A retailers’ group formed to share cyberattack and threat information has launched a portal to speed up its ability to spread that information in the face of rapidly escalating attacks on payments and other retail data.

The Retail Cyber Intelligence Sharing Center (R-CISC) said on Tuesday (March 24) that it created the portal as part of its effort to prevent data breaches by sharing cyberthreat information between retailers and with law enforcement, the Department of Homeland Security and other stakeholders.

The R-CISC group was launched in May 2014 by the Retail Industry Leaders Association and about 50 major retailers, including Target, Walgreens, Gap, J.C. Penney, Lowe’s, Safeway, American Eagle Outfitters, Nike, and VF Corp.
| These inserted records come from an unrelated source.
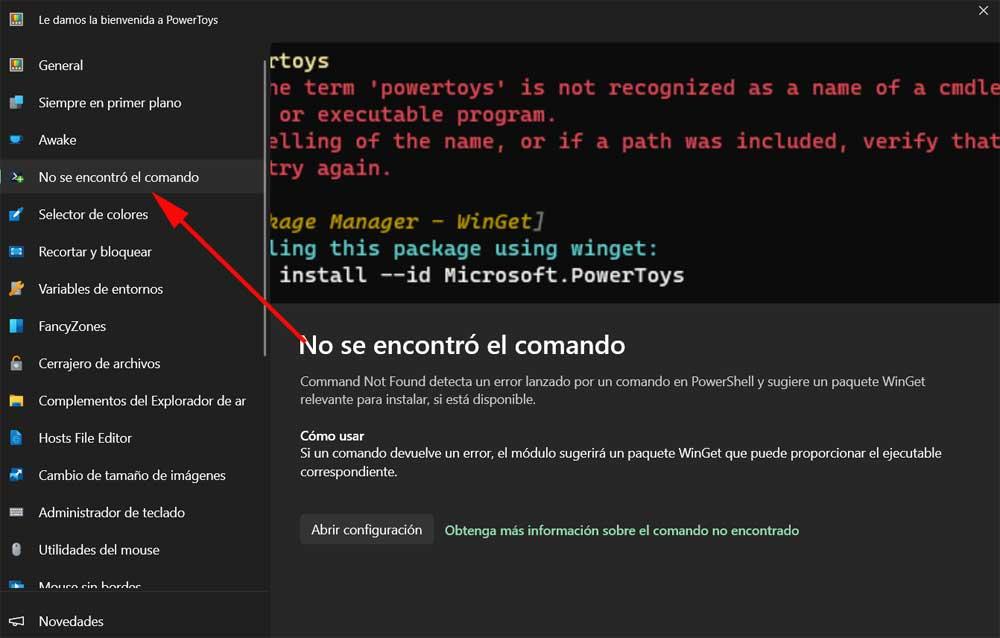Click the PowerShell preview image
This screenshot has height=638, width=1000.
635,173
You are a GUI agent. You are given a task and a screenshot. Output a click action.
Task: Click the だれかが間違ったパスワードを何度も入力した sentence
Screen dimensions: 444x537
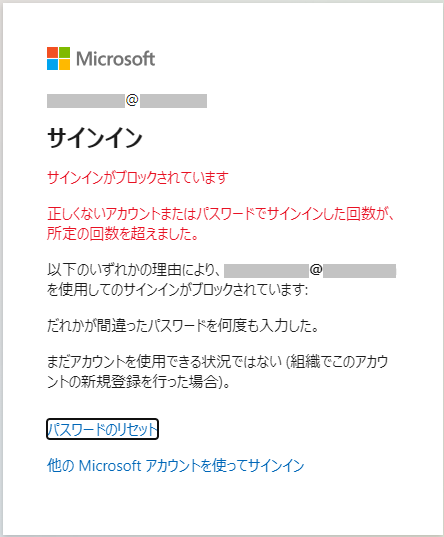183,326
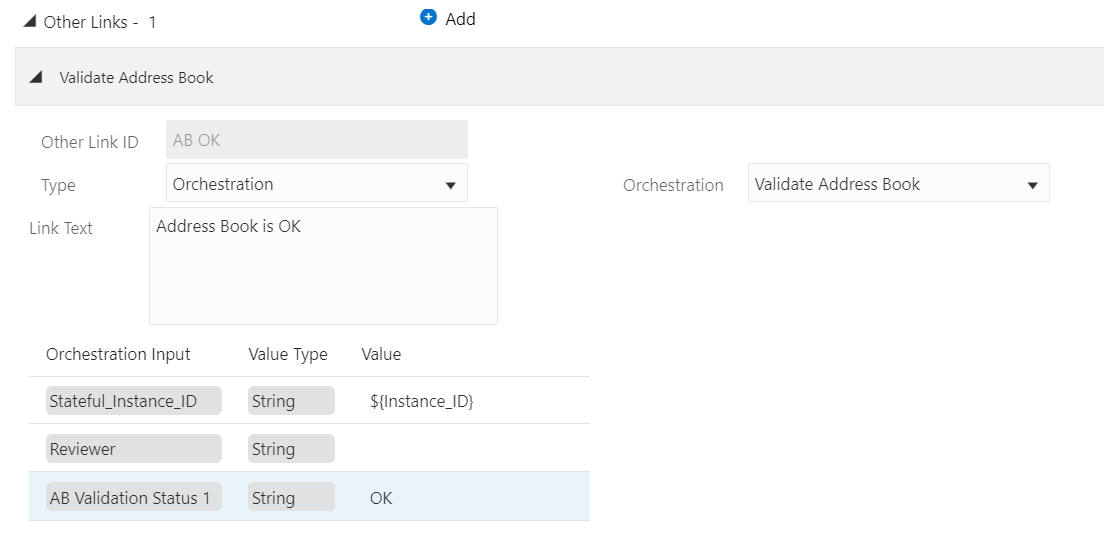Select the Stateful_Instance_ID input field
The height and width of the screenshot is (541, 1104).
coord(134,401)
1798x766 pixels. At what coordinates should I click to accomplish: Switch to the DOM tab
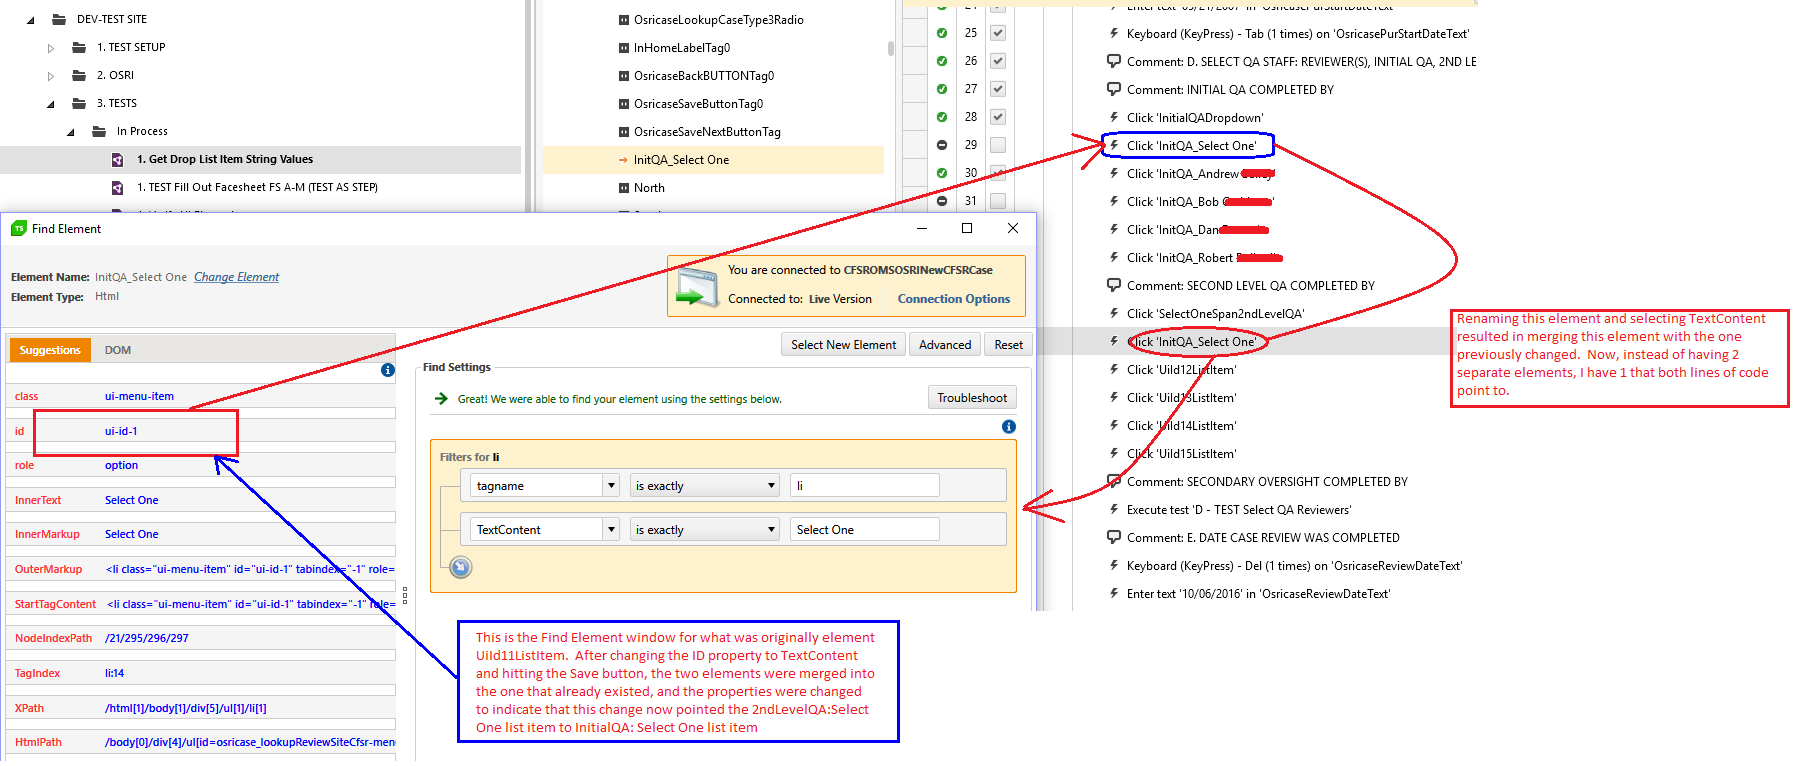click(x=118, y=350)
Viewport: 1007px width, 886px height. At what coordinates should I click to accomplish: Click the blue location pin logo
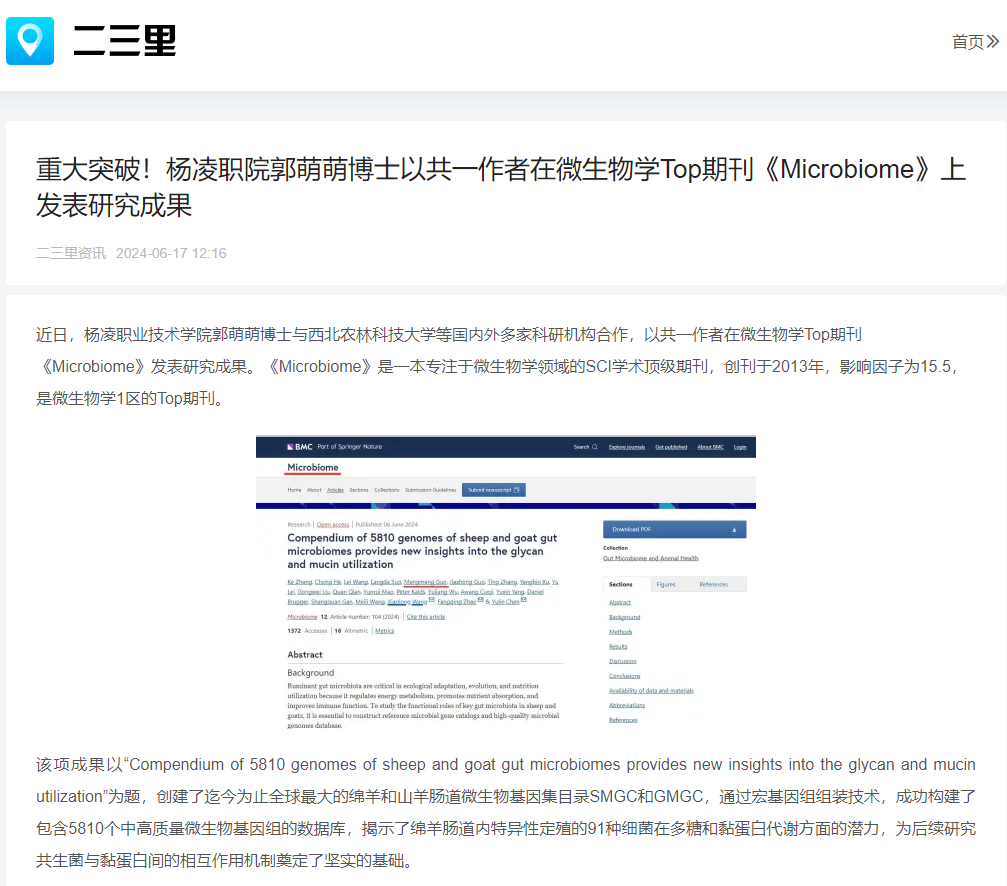coord(30,41)
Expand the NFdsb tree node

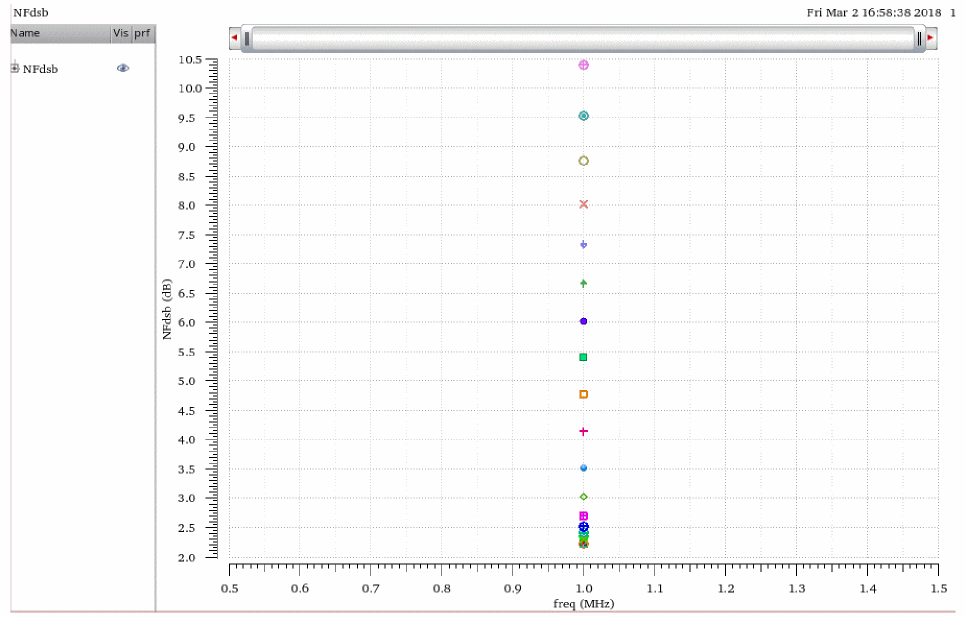tap(15, 68)
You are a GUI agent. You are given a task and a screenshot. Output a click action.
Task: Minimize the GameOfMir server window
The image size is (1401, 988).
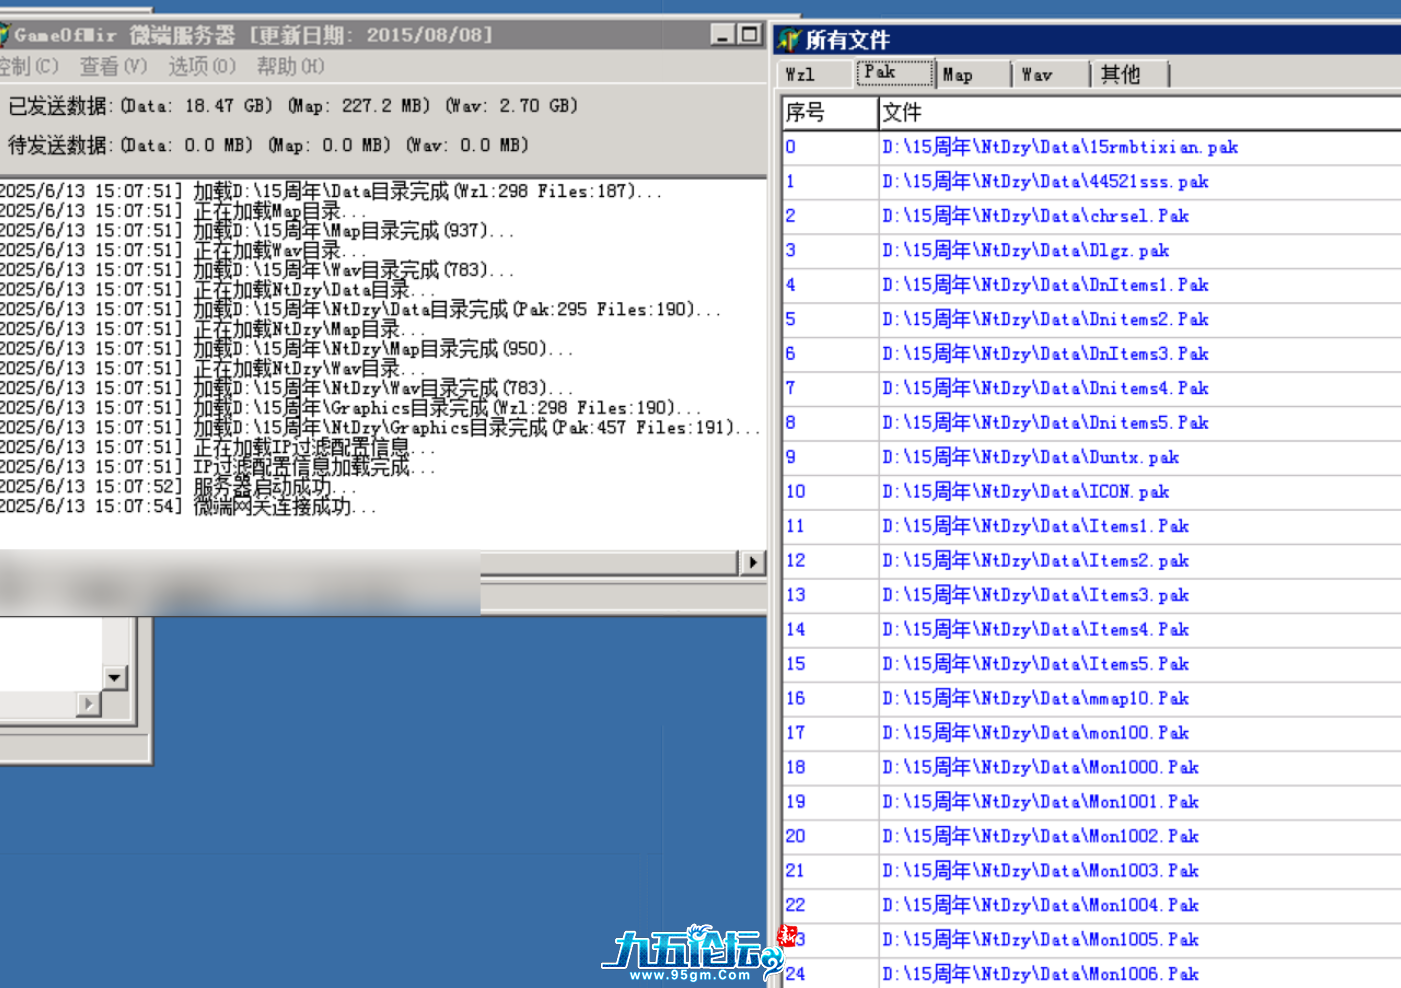point(723,35)
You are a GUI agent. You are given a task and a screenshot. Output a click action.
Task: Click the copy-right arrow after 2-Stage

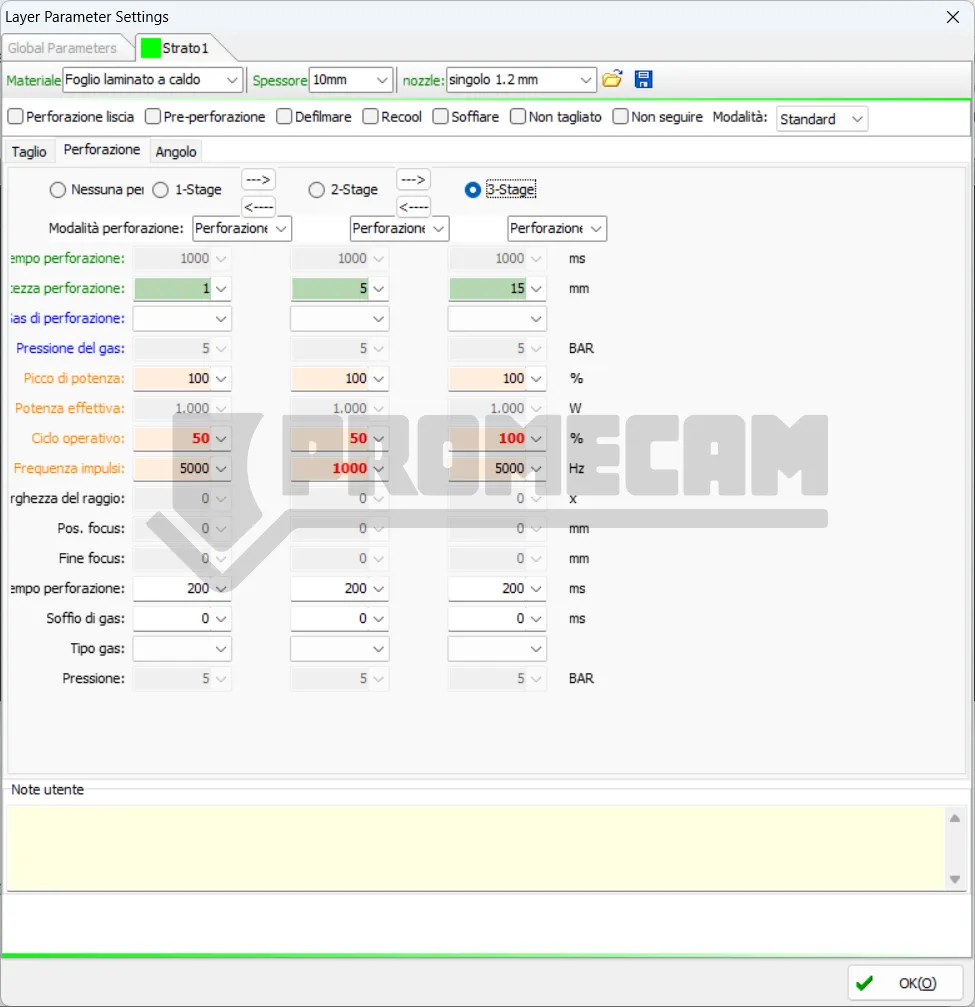click(x=413, y=180)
The not-for-profit group was assembled in the wake of the massive holiday-season breach of Target in late 2013, which resulted in exposure of payment data of 40 million customers.

The new retail threat-sharing portal will be managed by the Financial Services Information Sharing and Analysis Center (FS-ISAC), which has been running its own threat-sharing service for banks and other financial-services companies since 1999.

“The formalization of the sharing portal supported by the FS-ISAC is an important step in the evolution of retail cyber threat information sharing,” R-CISC Executive Director Brian Engle said in a prepared statement. “The R-CISC portal will substantially increase the efficacy of the information sharing already underway by contextualizing, prioritizing and cataloging the information shared between retailers, other industries and law enforcement.”

Along with making it easier for retailers to report threat information that they uncover, the portal will allow retailers to receive intelligence from law enforcement, government agencies and key partners. It’s also intended to help provide security education and research offerings for retailers.

Having the more experienced FS-ISAC run the retail threat portal also paves the way for the use of Soltra Edge, an automated threat-intelligence platform developed by FS-ISAC subsidiary Soltra, as well as the chance for better links between retailers and payment-industry financial players such as card-issuing banks.